Greeley’s conclusion that the departure of Latinos is “the worst defection in the history of the Catholic Church in the United States” needs to be examined against the 2008 Pew Forum on Religion and Public Life (PFRPL) survey. It found that 10 percent of all U.S. residents were raised as Catholics but no longer describe themselves as Catholic, a loss of one-third of the Catholic faithful in adulthood. A CARA report confirmed that Euro-Americans accounted for 70 percent of those who self-identified as former Catholics on a 2003 survey, while Latinos accounted for only 20 percent. The 2006 Faith Matters survey found that the defection rate among “Anglo” Catholics is double that of Latino Catholics. Thus Hispanic patterns of affiliation reflect the long-standing pluralism and voluntarism that are characteristic of religion in the United States as well as a trend away from denominational loyalty and toward a religious culture of choice. Nonetheless, Greeley and others have rightly pointed to the departure of Latinos from Catholicism as a monumental pastoral predicament.
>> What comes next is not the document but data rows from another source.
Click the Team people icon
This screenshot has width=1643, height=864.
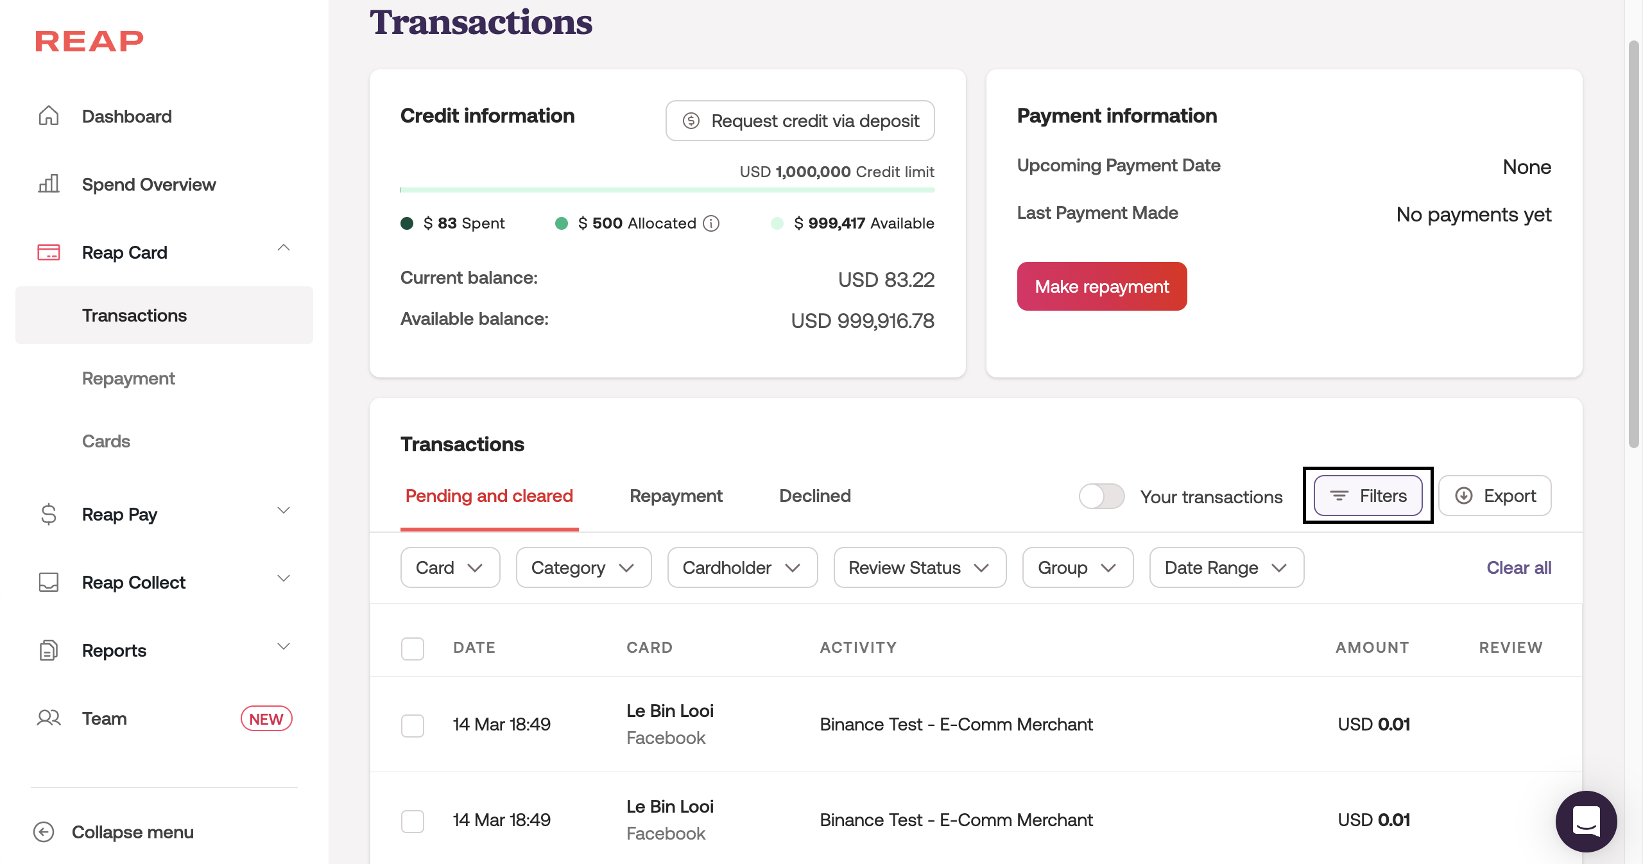coord(49,718)
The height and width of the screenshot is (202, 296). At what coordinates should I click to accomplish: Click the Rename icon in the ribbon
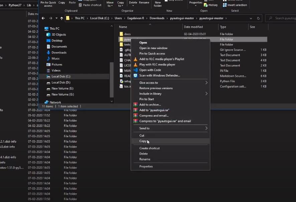pos(144,2)
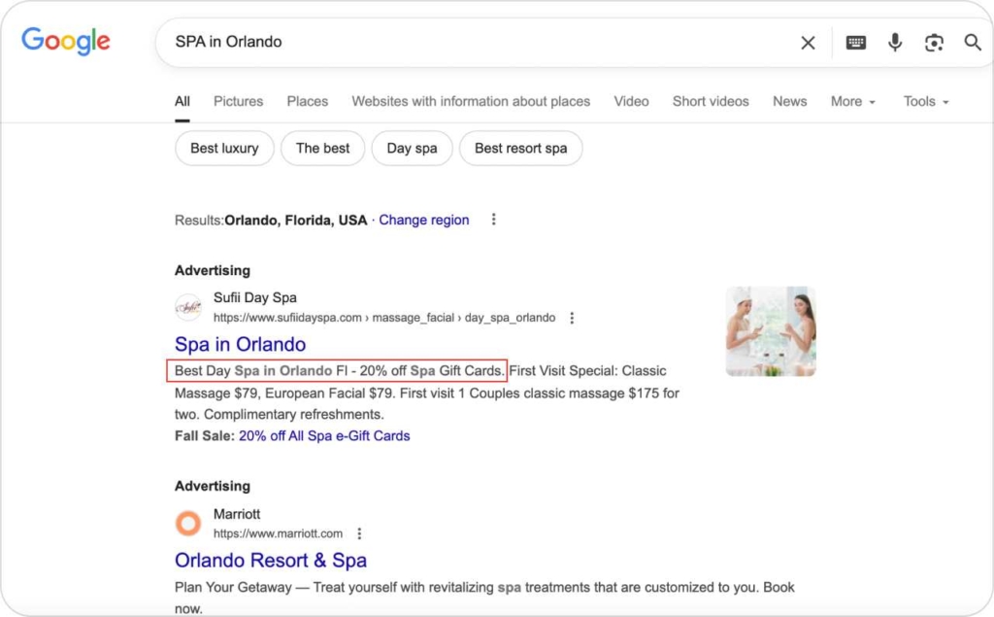Click the Google logo
Image resolution: width=994 pixels, height=617 pixels.
(x=65, y=41)
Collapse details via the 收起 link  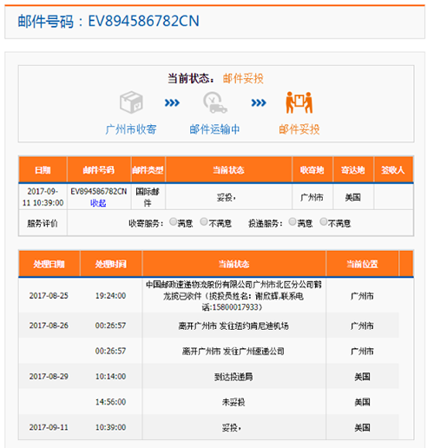click(98, 203)
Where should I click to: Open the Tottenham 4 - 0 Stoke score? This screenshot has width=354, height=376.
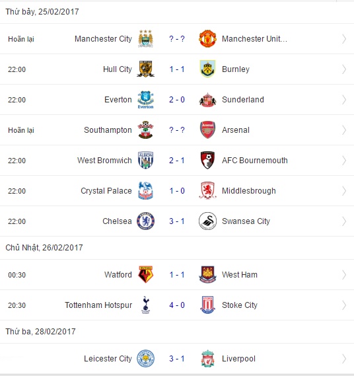click(177, 305)
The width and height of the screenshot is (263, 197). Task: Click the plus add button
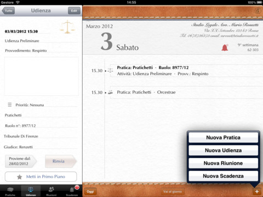tap(257, 192)
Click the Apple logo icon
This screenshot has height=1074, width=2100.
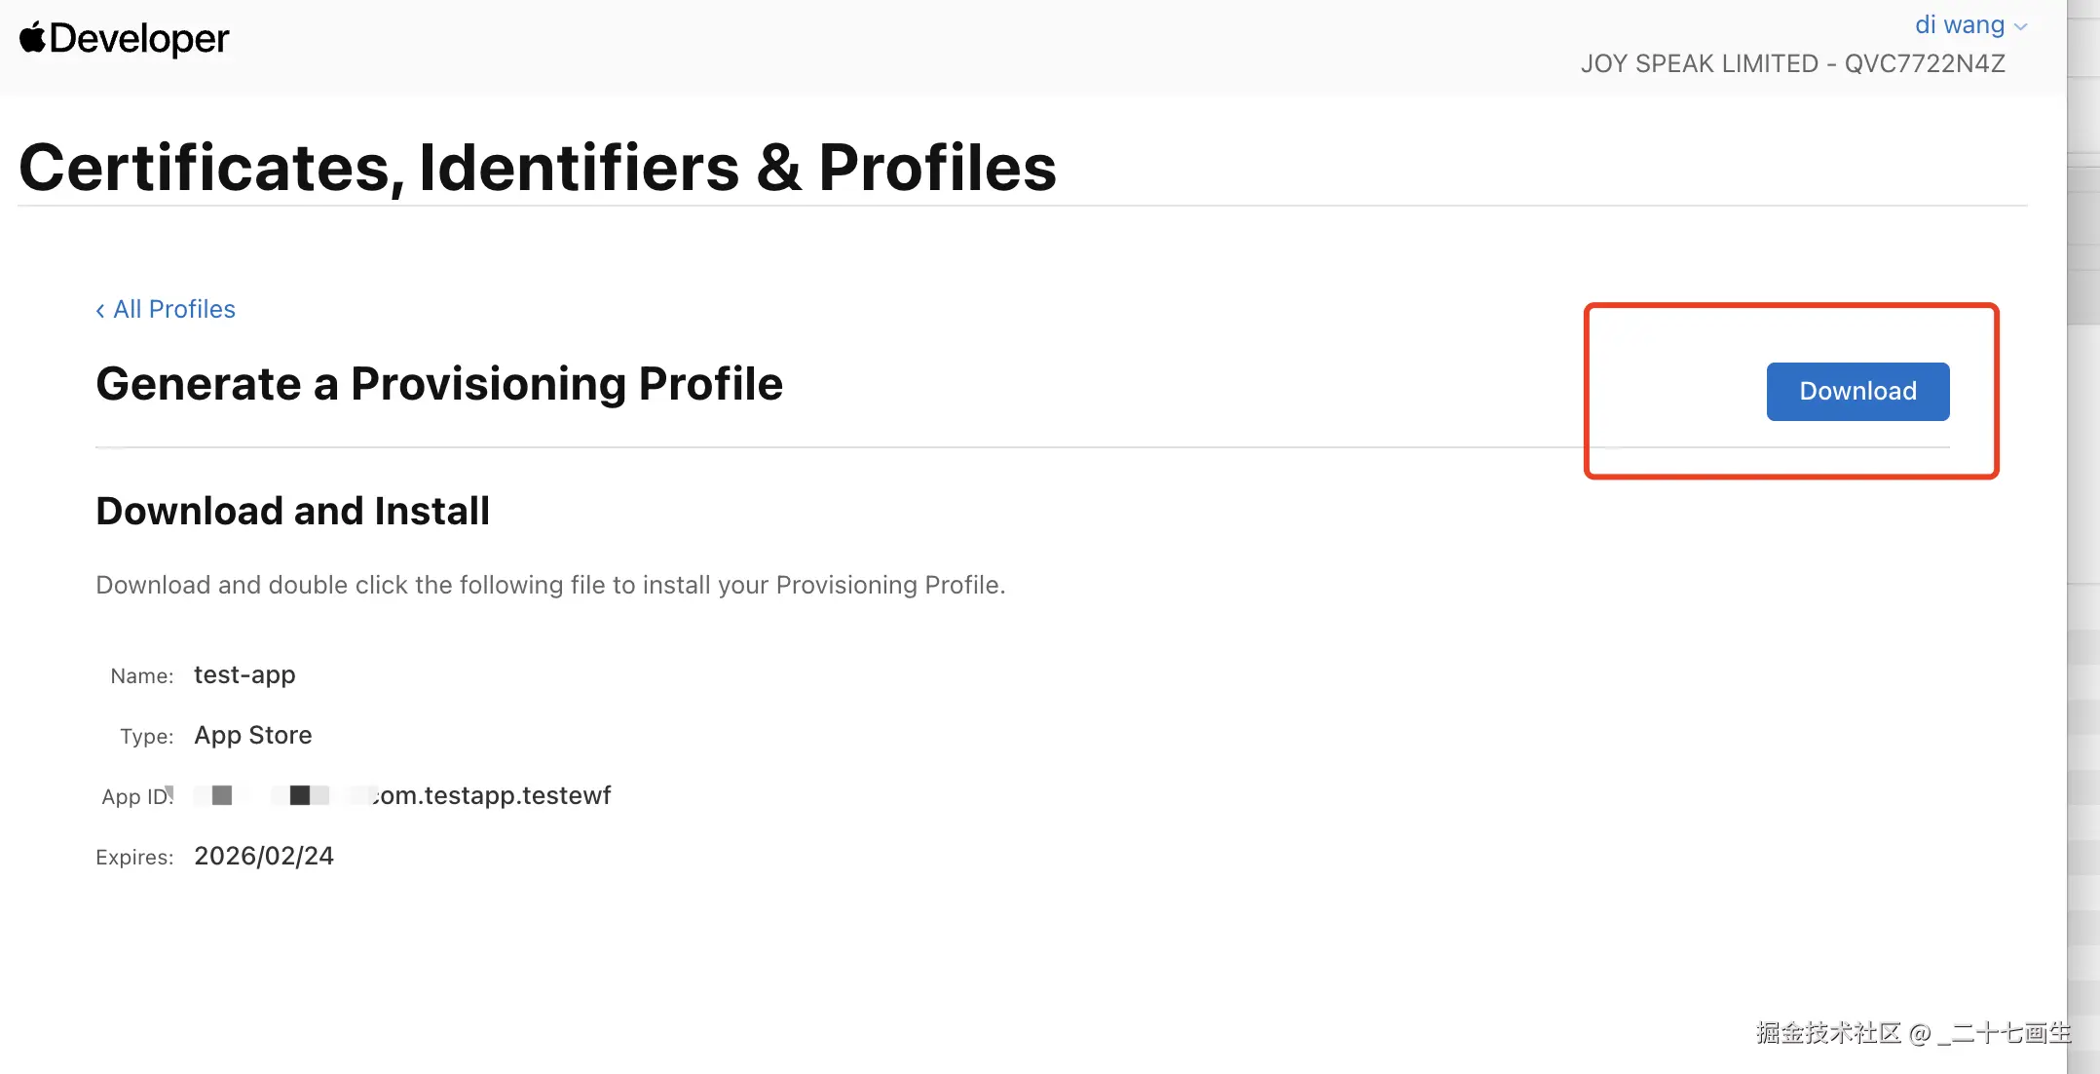[x=32, y=38]
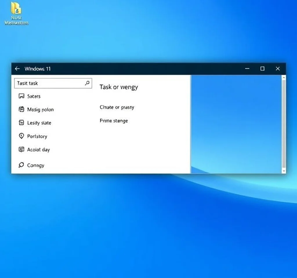Open the desktop folder icon in top-left
The width and height of the screenshot is (297, 278).
click(x=16, y=9)
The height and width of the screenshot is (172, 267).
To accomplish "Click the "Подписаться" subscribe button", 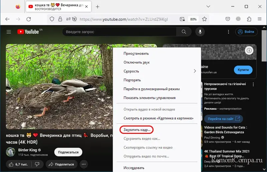I will tap(68, 152).
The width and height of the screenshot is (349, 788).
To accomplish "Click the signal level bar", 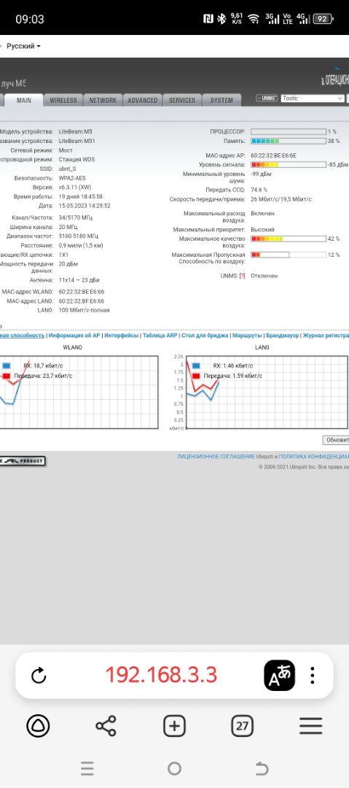I will click(289, 164).
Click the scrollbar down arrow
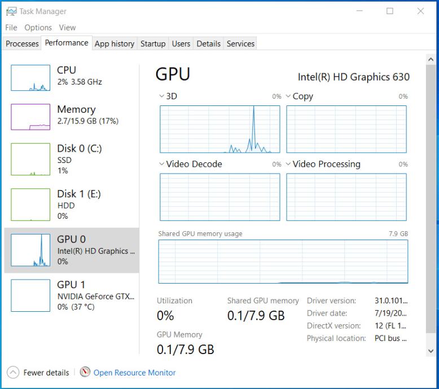This screenshot has width=439, height=389. click(432, 351)
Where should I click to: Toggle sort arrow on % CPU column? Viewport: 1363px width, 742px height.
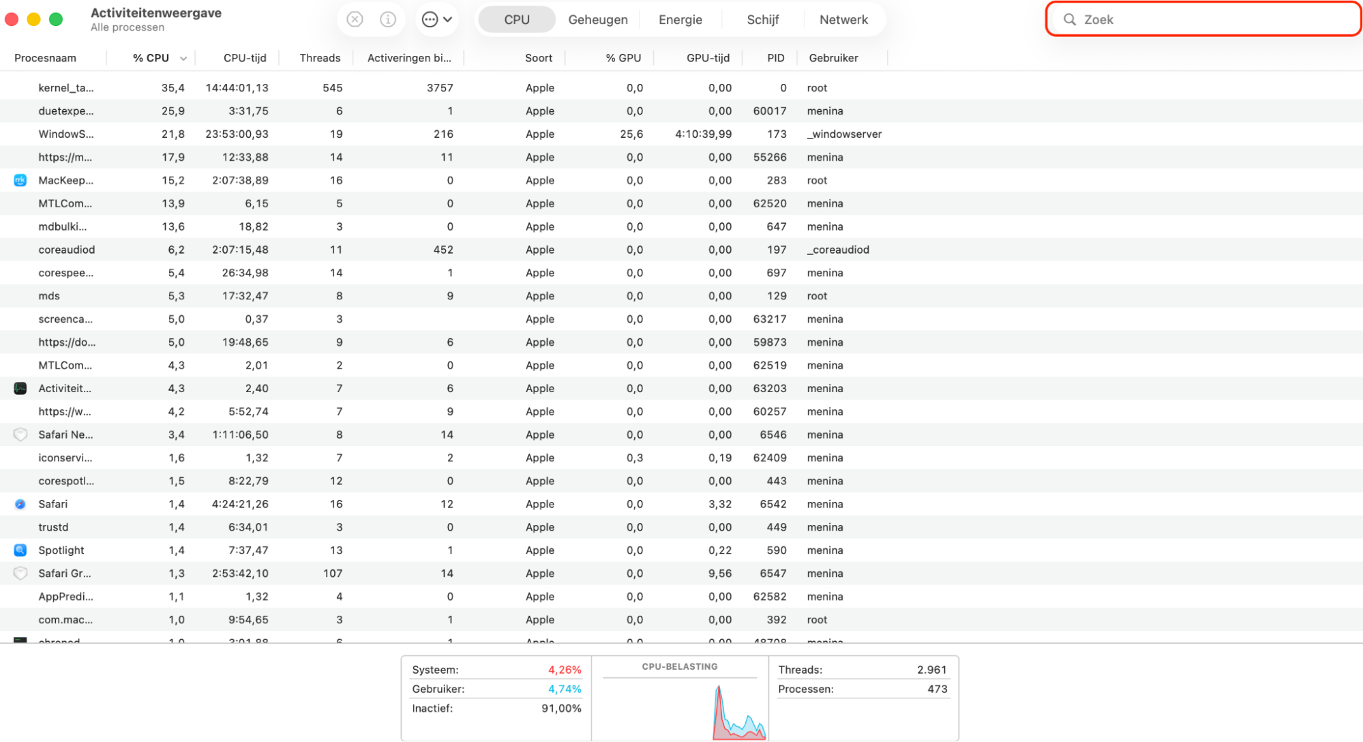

Most Latinos in the United States who leave Roman Catholicism have embraced Protestantism in its Pentecostal and evangelical forms. Such congregations range from Churches that stringently discipline their membership to those that accentuate the “prosperity gospel” and its belief that God rewards the faithful with material blessings. The latter attract a number of Latino members. Hispanic-Catholic ministry leaders contend that Hispanics who are particularly prone to leave Catholicism for these Churches are those who have ascended to the middle class. These Churches offer them “justification and celebration of their upward mobility” and “personal therapies to deal with their family and work problems.”

Immigrant, poor, and working-class Hispanics have become affiliated with Pentecostal and evangelical churches in even larger numbers. Some immigrants are not aware of denominational differences and do not realize they are in a Protestant congregation.